18. Juni 1995, 16.42 Uhr, Millerntor: Schiedsrichter Bodo Brandt-Chollé bläst in seine Pfeife und es gibt kein Halten mehr. Die Fans stürmen auf den Rasen, um den Aufstieg in die Bundesliga zu feiern. Doch bei der großen Party gibt es ein gar nicht so kleines Problem.
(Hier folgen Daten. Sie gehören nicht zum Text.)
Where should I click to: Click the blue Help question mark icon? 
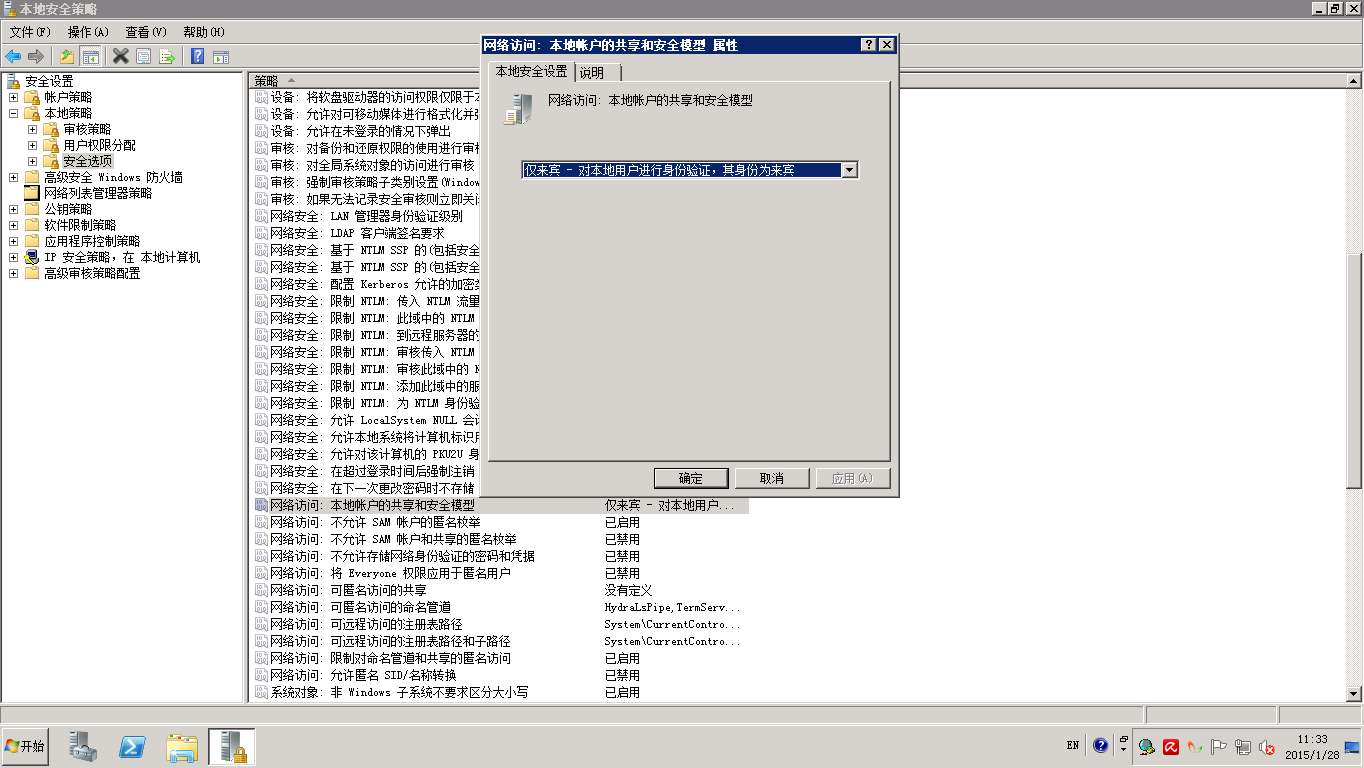197,56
St. Pauli führte gegen den FC Homburg zwar mit 5:0, was locker reichen würde, um die Konkurrenz aus Düsseldorf und Wolfsburg auf Distanz zu halten. St. Pauli hatte gegen Homburg aber noch nicht gewonnen. Denn kurz zuvor war der zweimalige Torschütze Jens Scharping im Homburger Strafraum regelwidrig zu Fall gebracht worden. Ein klarer Elfmeter – auf den Brandt-Chollé auch mutmaßlich entschieden hatte. Das Spiel war also noch gar nicht zu Ende – zumal die zweite Hälfte zum Zeitpunkt seines Pfiffs erst gut 43 und eine halbe Minute angedauert hat.

Nach dem 5:0 klettern Fans über die Zäune

Bereits nach Scharpings Tor zum 5:0 in der 84. Minute waren etliche Fans über die Zäune geklettert und harrten am Spielfeldrand aus, um als erste ihre Lieblinge feiern und umarmen zu können. „Nie mehr Zweite Liga, nie mehr, nie mehr“, tönte es von den Tribünen. Nach Brandt-Chollés Pfiff und dem Platzsturm herrschte Chaos. „Was soll denn das hier, über den Platz zu laufen?“, fragte Stadionsprecher Rainer Wulff in sein Mikrofon und flehte geradezu: „Bewahrt Ruhe und verlasst sofort den Platz!“

Wie sollte auf einem Feld voller Fans ein Elfmeter ausgeführt werden? Wenn das Spiel noch gar nicht beendet war und St. Pauli Schuld daran, dass es nicht beendet werden könnte – dann würde eine mögliche Umwertung dazu führen, dass der Aufstieg flöten geht. Vom Internet hatten 1995 nur Technikfreaks etwas gehört, Transistor-Radios waren damals die schnellste Informationsquelle. Von Mund zu Mund sprach sich herum, dass die verfrühte Feier in einen Nichtaufstieg münden könnte. 

„Ihr seid scheiße wie der HSV“

Minuten des Zweifelns, Minuten des Bangens. Der Sound von den Rängen veränderte sich. „Ihr seid scheiße wie der HSV“, riefen Fans, die auf ihren Plätzen geblieben waren, denjenigen zu, die mit ihrem Enthusiasmus möglicherweise den Aufstieg gefährdeten. Die Ordner versuchten derweil, für Ordnung zu sorgen – die Vereinsfunktionäre bemühten sich, den Schiedsrichter zu sprechen.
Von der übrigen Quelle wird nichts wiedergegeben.